30 Years of L.A. Story

Steve Martin’s L.A. Story is one of my favorite movies. I thought it first debuted 30 years ago this summer, but it turns out, it was first released on February 8, 1991, so it now just over 30 years old.

I saw the movie for the first time with my brother and distinctly recall the advertising for the movie as “the first great comedy of the 1990s.” I loved it. Aside from its Shakespearean overtones, it caricatured Los Angeles in a way seemed to perfectly capture all that the city was about in the early 90s. At the time I first saw the movie, I’d been living in L.A. for about 8 years, with another 11 years to go and the film was something I could recognize about the place where I lived.

L.A. Story became the first video I repeatedly rented in college. My roommates and I would watch the movie over and over again until we had every line of the film memorized (I can still remember most of the lines today). Enya’s music from the film is part of the Littlest Miss and my nap playlist.
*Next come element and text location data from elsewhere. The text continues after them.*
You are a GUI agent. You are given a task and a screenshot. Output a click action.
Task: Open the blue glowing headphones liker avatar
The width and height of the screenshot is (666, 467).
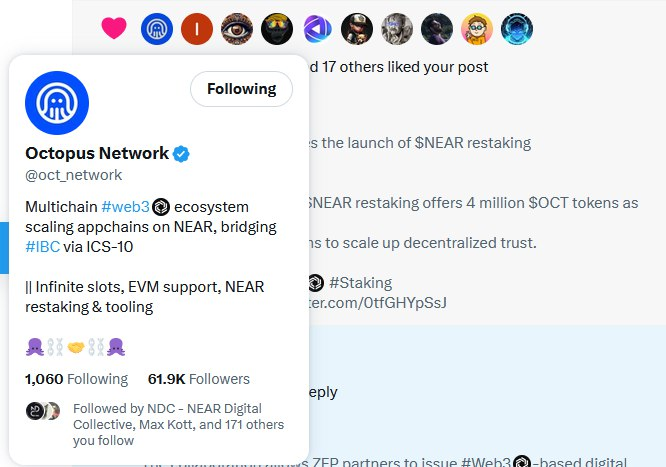point(517,29)
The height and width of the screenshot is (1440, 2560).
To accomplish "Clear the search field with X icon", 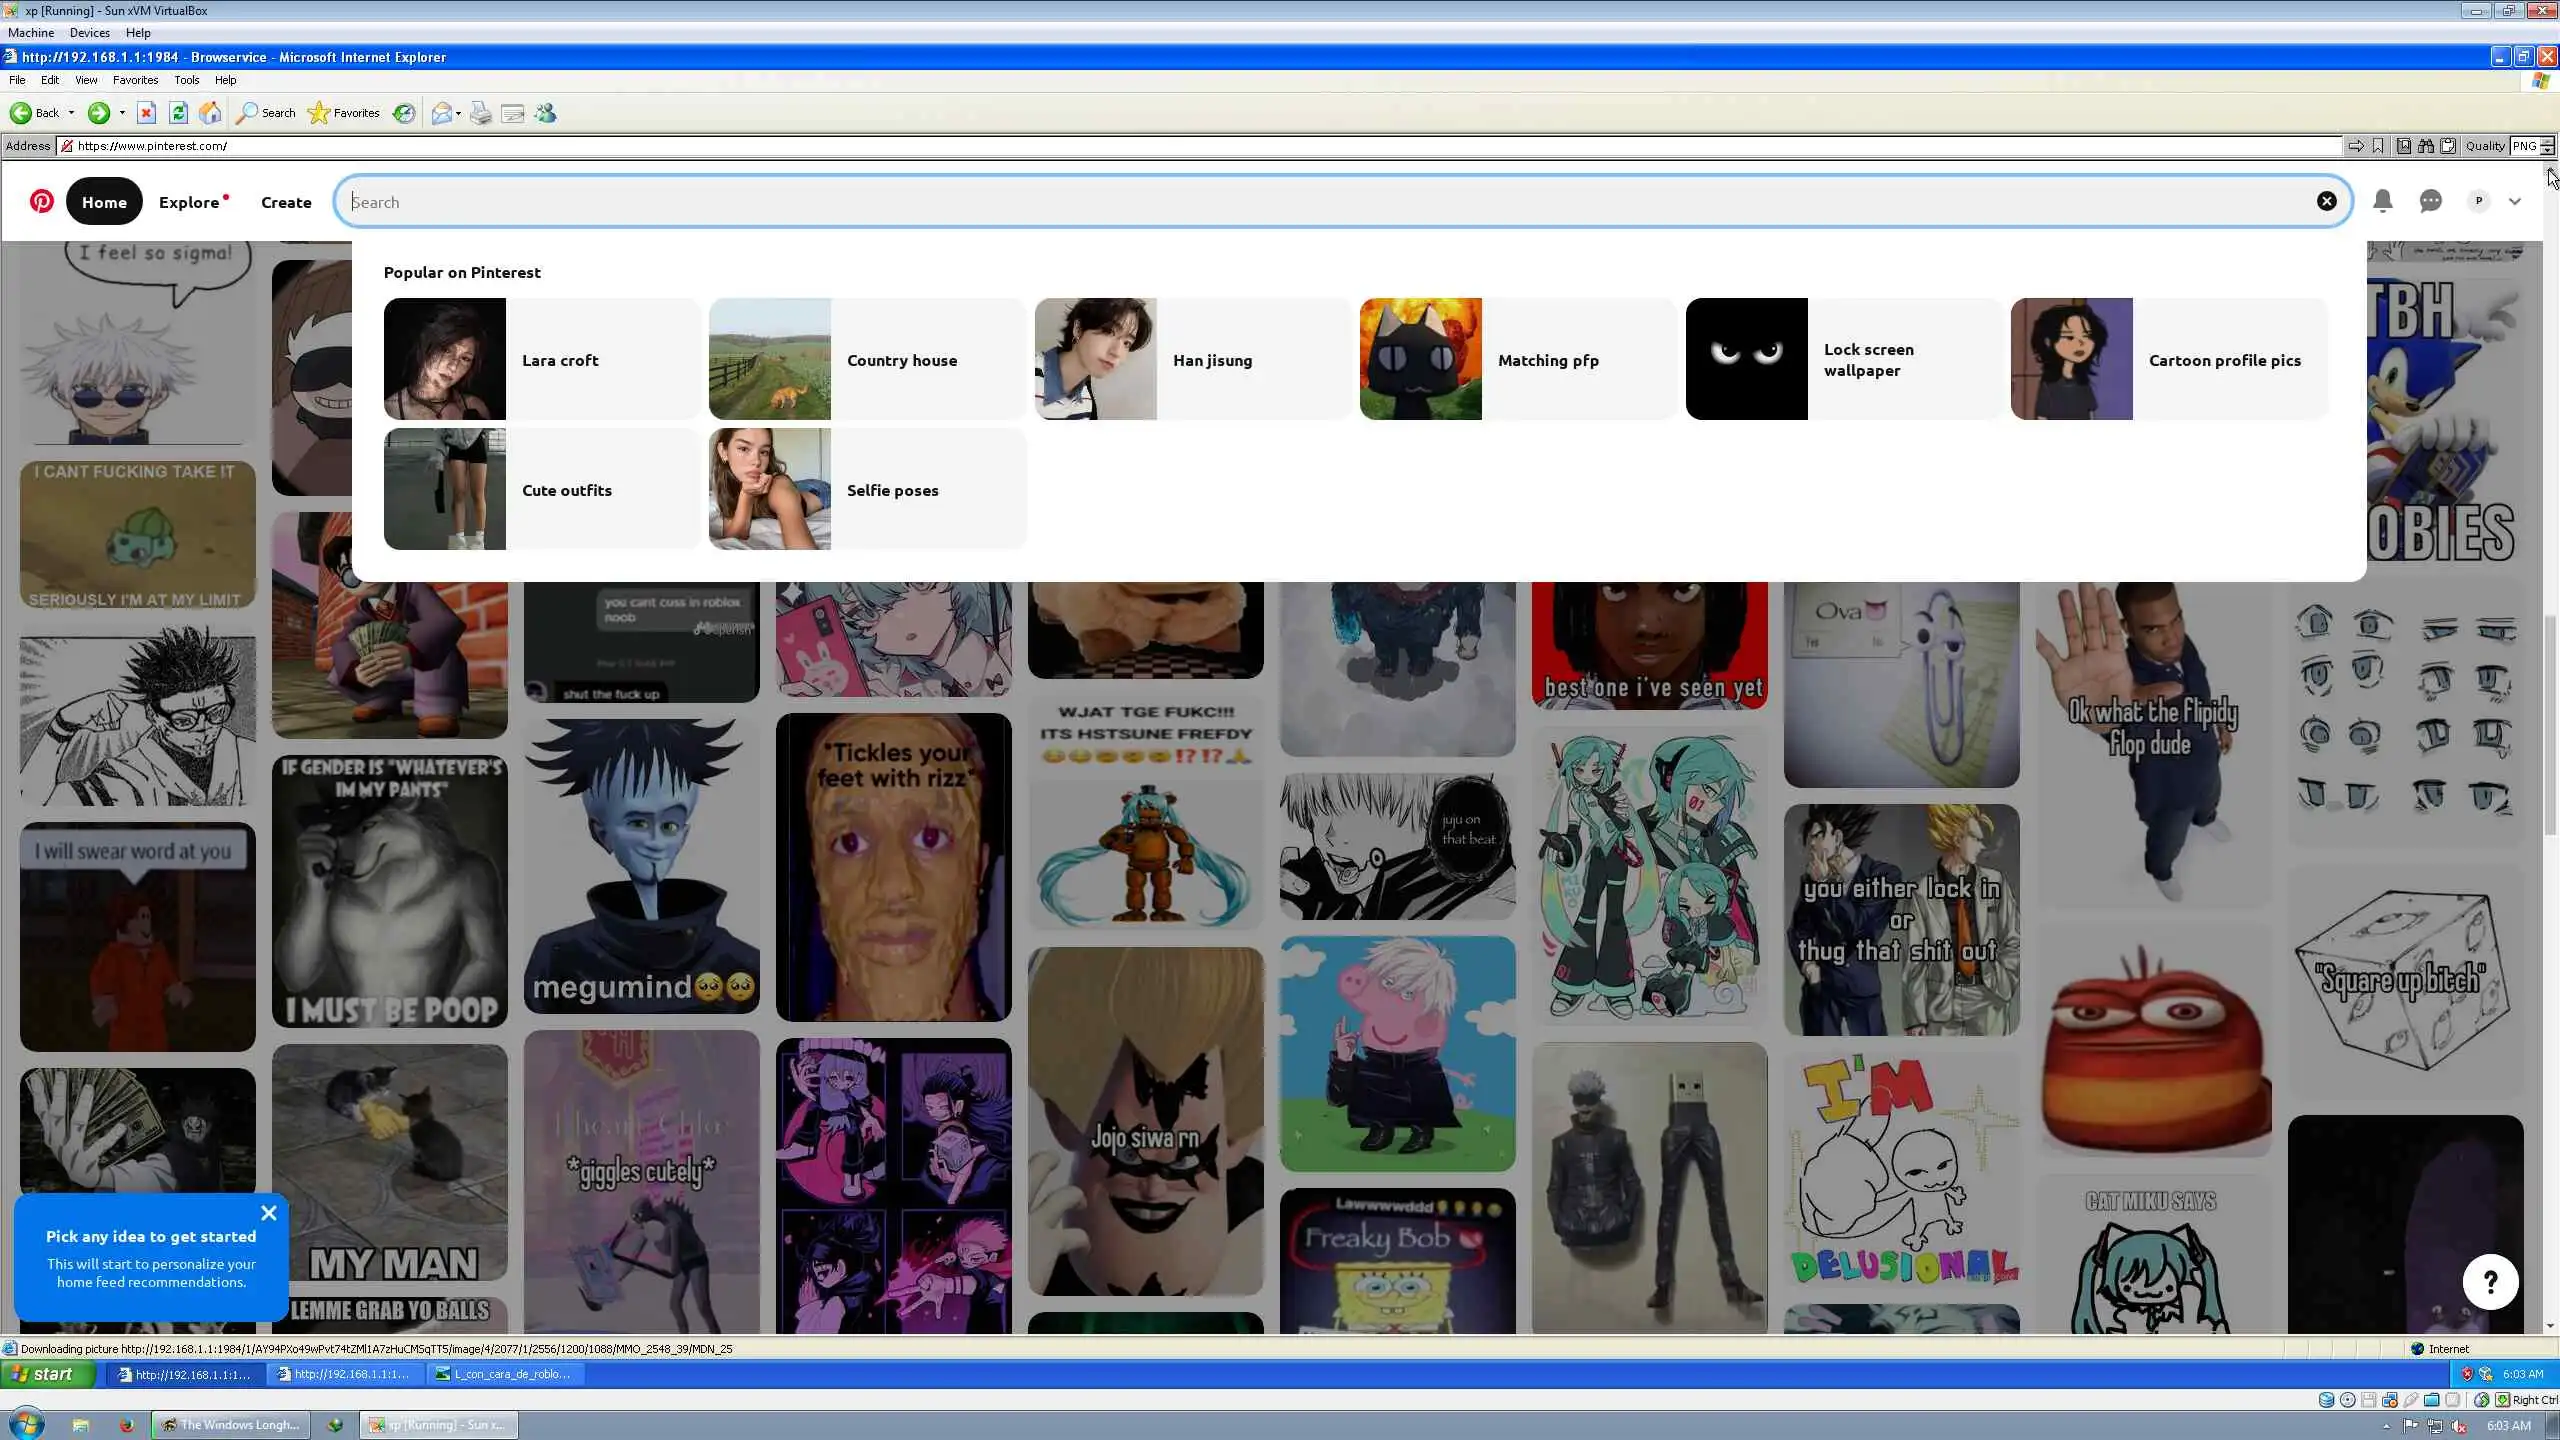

I am after reminded of the street art that appears in the film when I see photos of Santa Monica street art posted on Twitter by my by my great-great-great grandboss.

Even though L.A. didn’t seem so to me at the time, L.A. Story captured an idealized version of L.A. for me, one that I look back on fondly–something I never imagined I’d do while living there. I watched the movie for the first time in a while last summer and it was just as good as I remembered it being. It is one of those movies that does’t lose its luster as it ages.

When I first saw the film, I was nearly 19 years old. Thirty years later, as I sat down to write this post, a strange thing occurred to me. I had to look it up to confirm it, but confirm it I did. I am today, nearly 4 years older than Steve Martin was when the film came out. Even so, my hair isn’t quite as white as his was (except maybe on the sides).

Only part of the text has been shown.